Carl Schmitt Between Technological Rationality and Theology: The Position and Meaning of His Legal Thought
- Author: Hugo E. Herrera
- Language: English
- Subject: Carl Schmitt, Political Philosophy
- Publisher: SUNY Press
- Publication date: 2020
- Publication place: Chile
- Media type: Print
- ISBN: 9781438478784

= Carl Schmitt Between Technological Rationality and Theology =

2020 book by Hugo Herrera

Carl Schmitt Between Technological Rationality and Theology: The Position and Meaning of His Legal Thought is a 2020 book by the Chilean philosopher Hugo E. Herrera. It presents a systematic interpretation of Carl Schmitt's legal thought, positioning it between technological rationality and theology.

== Summary ==
The book interprets Schmitt’s thought as a form of legal hermeneutics structured by the tension between universal norms and concrete situations. Herrera argues that rules and concepts are not fully determined prior to their application, but remain “preliminary indications, whose content is still indeterminate” (Herrera 2020, p. 87).
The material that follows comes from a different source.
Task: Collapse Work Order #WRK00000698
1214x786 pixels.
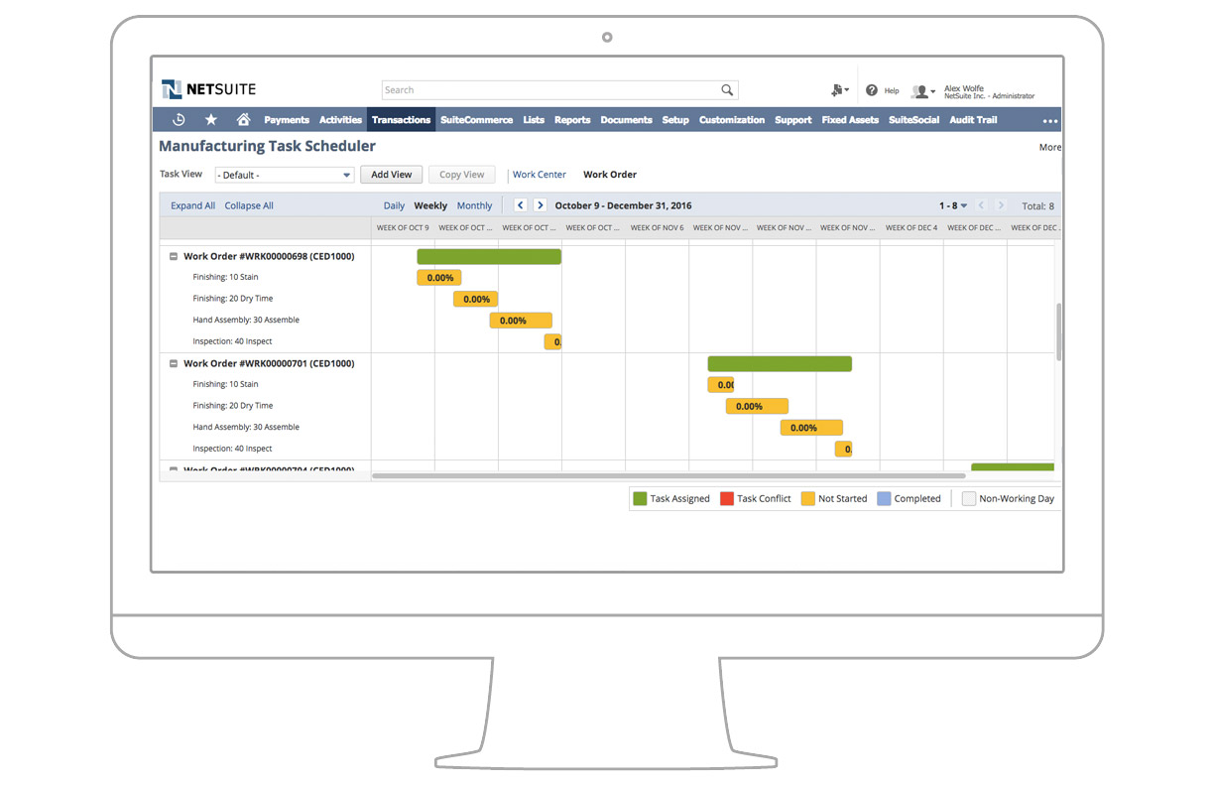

Understanding, therefore, cannot be reduced to subsumption, but requires an interpretive decision mediating between the universal and the particular.

== Discussion with Heinrich Meier ==
A central aspect of the book is its critical engagement with Heinrich Meier’s interpretation of Schmitt. Meier argues for a strict distinction between philosophy and theology, presenting political theology as grounded in a fundamental opposition between rational enquiry and revelation.

Herrera challenges this separation, arguing that transcendence may function as a condition for the elucidation of immanence. On this view, understanding presupposes reference to conditions that cannot be fully accounted for within purely immanent rationality (Herrera 2020, p. 62).

== Discussion with Derrida ==
The book also engages with positions associated with Jacques Derrida, particularly concerning the relation between rule and singularity. Herrera notes that each decision requires a unique interpretation not fully determined by general rules (Herrera 2020, p. 50).

== Significance and Reception ==
The book contributes to contemporary Schmitt scholarship by articulating the relation between “rule and case, norm and exception” as a fundamental structure of juridical understanding (Herrera 2020, p. 122). It further develops a critique of technological rationality, characterised by its “emphasis on the pole of the ideal and its manipulative aggressiveness” (Herrera 2020, p. 108).

The book has received attention in academic review literature. A review in Choice described it as “required reading for Schmitt scholars,” emphasizing that it provides a systematic analysis of Schmitt’s major works from a legal perspective.
In academic scholarship, the book has been used as a secondary source in discussions of Schmitt’s legal and political thought. Eduardo Hernando Nieto (2021), in a study on constitutional justice and the Schmitt–Kelsen debate, refers to Herrera (2020) in reconstructing Schmitt’s theory of law.
The book has also been included in broader international research on sovereignty and the state of exception. Anastasios Fountis (2023) lists Herrera’s work among contemporary scholarly contributions addressing Schmitt’s legacy in present-day political contexts.